■ Assignment
Every line of the records below from the line with "Click the green" up to and including the line with "Task: Toggle eye" must be reproduced exactly, and no line outside that range.

■ Data shown
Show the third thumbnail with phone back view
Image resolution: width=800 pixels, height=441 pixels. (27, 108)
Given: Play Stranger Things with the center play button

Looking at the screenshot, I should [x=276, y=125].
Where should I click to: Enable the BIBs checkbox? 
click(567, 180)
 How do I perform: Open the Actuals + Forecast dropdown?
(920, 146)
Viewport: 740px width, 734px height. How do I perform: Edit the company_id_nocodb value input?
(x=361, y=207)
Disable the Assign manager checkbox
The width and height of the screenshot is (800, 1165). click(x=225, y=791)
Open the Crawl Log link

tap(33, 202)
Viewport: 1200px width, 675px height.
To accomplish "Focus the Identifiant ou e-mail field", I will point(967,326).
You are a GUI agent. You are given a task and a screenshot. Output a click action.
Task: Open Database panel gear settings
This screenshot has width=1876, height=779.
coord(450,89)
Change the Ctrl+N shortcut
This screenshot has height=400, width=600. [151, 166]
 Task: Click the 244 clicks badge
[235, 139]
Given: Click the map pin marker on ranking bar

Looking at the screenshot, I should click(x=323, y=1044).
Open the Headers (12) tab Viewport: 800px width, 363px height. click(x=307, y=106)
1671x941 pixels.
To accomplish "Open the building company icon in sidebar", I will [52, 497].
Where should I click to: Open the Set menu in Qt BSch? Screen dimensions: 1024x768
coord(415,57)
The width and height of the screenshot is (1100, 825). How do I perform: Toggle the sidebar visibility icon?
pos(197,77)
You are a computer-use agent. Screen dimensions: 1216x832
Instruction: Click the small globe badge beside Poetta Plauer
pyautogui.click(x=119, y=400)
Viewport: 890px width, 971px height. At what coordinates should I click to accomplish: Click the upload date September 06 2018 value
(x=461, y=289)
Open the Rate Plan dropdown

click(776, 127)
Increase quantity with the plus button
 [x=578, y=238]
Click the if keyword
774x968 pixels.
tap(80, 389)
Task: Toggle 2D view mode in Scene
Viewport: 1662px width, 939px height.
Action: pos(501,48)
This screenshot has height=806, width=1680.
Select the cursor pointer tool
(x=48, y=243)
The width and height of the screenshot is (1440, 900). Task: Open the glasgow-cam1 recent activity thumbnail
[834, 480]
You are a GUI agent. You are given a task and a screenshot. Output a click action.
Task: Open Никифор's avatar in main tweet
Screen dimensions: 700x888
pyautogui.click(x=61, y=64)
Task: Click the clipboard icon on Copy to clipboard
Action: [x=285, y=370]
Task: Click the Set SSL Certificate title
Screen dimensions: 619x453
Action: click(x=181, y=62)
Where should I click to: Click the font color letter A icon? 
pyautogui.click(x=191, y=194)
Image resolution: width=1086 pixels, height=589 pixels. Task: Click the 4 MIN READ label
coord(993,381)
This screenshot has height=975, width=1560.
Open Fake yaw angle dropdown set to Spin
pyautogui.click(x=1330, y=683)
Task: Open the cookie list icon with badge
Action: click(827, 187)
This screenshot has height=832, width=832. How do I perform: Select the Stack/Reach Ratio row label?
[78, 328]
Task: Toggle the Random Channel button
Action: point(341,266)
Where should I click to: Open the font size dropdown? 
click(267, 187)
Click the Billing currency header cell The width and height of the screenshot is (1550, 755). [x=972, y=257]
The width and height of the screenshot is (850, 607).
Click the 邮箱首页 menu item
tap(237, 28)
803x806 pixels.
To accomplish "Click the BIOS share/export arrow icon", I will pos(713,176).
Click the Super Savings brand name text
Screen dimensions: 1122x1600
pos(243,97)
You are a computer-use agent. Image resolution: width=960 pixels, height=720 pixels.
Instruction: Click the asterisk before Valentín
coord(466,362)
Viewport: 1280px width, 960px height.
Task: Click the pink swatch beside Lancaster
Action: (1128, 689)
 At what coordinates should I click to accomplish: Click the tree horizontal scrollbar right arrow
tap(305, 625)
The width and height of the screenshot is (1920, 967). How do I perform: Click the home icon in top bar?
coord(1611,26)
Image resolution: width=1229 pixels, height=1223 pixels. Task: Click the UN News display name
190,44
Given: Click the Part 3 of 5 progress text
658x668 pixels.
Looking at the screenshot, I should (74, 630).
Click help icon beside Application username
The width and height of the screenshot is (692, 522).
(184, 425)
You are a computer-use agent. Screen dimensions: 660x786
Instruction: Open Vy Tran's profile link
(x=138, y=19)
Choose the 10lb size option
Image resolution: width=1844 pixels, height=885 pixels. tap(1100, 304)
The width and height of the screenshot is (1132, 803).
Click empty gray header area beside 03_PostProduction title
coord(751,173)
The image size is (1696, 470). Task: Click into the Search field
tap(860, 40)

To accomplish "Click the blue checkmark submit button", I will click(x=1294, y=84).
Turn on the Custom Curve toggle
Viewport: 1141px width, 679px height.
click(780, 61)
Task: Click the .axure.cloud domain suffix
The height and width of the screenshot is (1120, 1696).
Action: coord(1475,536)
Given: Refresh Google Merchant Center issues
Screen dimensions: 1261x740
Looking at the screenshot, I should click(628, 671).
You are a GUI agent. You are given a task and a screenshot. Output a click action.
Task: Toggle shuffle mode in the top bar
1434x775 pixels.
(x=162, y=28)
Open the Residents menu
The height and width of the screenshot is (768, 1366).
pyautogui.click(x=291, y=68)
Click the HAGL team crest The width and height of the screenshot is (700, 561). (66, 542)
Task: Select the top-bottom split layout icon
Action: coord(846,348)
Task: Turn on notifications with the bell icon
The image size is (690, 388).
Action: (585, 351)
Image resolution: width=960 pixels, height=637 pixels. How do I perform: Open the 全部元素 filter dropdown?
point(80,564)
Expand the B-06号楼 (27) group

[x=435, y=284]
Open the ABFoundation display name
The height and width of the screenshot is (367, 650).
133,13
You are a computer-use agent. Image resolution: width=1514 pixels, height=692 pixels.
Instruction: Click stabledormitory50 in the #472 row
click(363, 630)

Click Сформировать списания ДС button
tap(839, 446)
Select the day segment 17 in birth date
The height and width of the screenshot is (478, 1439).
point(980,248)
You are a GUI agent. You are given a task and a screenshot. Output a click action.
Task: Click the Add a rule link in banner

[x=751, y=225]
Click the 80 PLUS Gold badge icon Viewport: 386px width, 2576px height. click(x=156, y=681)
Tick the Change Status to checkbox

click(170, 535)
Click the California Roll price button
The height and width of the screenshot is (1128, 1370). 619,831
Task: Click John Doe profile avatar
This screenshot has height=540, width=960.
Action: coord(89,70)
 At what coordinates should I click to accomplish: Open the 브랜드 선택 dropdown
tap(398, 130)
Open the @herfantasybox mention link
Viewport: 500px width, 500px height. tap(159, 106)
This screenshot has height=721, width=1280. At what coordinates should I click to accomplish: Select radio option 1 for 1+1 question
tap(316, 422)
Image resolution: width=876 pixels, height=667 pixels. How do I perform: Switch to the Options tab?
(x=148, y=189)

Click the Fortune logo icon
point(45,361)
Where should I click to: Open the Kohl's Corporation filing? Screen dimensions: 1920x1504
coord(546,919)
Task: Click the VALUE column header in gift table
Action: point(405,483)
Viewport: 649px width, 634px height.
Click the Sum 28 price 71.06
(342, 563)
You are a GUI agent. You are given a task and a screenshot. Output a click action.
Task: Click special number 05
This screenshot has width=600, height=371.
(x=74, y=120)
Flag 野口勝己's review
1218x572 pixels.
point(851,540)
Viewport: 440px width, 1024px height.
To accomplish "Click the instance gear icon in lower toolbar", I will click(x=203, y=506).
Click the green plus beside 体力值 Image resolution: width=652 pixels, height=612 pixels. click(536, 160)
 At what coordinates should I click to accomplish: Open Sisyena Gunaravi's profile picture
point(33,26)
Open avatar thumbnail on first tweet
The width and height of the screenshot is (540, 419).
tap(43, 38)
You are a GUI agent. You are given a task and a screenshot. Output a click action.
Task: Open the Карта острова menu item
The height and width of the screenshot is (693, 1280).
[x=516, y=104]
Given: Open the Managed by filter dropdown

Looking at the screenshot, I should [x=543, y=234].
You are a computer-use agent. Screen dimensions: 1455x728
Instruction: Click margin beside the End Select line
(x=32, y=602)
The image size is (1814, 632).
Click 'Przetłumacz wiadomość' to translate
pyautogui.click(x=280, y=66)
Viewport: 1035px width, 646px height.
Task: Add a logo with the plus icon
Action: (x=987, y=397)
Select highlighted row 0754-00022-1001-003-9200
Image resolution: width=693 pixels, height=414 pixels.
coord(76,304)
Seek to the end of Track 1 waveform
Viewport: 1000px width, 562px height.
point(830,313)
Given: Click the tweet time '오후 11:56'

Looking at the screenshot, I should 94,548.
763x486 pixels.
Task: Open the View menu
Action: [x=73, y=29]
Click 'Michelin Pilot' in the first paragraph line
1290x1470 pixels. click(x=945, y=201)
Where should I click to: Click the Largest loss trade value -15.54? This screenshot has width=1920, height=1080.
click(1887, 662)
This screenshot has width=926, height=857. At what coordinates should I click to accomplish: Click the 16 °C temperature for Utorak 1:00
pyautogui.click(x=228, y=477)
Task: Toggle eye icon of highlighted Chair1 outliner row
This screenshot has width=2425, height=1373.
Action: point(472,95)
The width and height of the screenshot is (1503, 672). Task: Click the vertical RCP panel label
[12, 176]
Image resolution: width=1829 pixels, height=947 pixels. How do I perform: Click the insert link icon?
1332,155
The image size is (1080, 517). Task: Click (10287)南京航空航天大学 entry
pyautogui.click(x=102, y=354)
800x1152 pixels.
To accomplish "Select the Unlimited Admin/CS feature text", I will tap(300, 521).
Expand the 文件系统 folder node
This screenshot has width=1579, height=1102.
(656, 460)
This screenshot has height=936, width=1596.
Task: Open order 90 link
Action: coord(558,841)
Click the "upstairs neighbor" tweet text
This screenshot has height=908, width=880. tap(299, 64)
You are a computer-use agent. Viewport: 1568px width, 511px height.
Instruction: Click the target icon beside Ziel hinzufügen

■ Result of this exercise
Click the green plus beside 体力值 Image resolution: width=652 pixels, height=612 pixels. click(536, 160)
 At what coordinates should I click to accomplish: Open Sisyena Gunaravi's profile picture
point(33,26)
Open avatar thumbnail on first tweet
The width and height of the screenshot is (540, 419).
tap(43, 38)
You are a GUI agent. You are given a task and a screenshot. Output a click action.
Task: Open the Карта острова menu item
The height and width of the screenshot is (693, 1280).
[x=516, y=104]
Given: Open the Managed by filter dropdown

Looking at the screenshot, I should [x=543, y=234].
You are a computer-use agent. Screen dimensions: 1455x728
Instruction: Click margin beside the End Select line
(x=32, y=602)
The image size is (1814, 632).
Click 'Przetłumacz wiadomość' to translate
pyautogui.click(x=280, y=66)
Viewport: 1035px width, 646px height.
Task: Add a logo with the plus icon
Action: (x=987, y=397)
Select highlighted row 0754-00022-1001-003-9200
Image resolution: width=693 pixels, height=414 pixels.
coord(76,304)
Seek to the end of Track 1 waveform
Viewport: 1000px width, 562px height.
point(830,313)
Given: Click the tweet time '오후 11:56'

Looking at the screenshot, I should 94,548.
763x486 pixels.
Task: Open the View menu
Action: [x=73, y=29]
Click 'Michelin Pilot' in the first paragraph line
1290x1470 pixels. click(x=945, y=201)
Where should I click to: Click the Largest loss trade value -15.54? This screenshot has width=1920, height=1080.
click(1887, 662)
This screenshot has width=926, height=857. At what coordinates should I click to accomplish: Click the 16 °C temperature for Utorak 1:00
pyautogui.click(x=228, y=477)
Task: Toggle eye icon of highlighted Chair1 outliner row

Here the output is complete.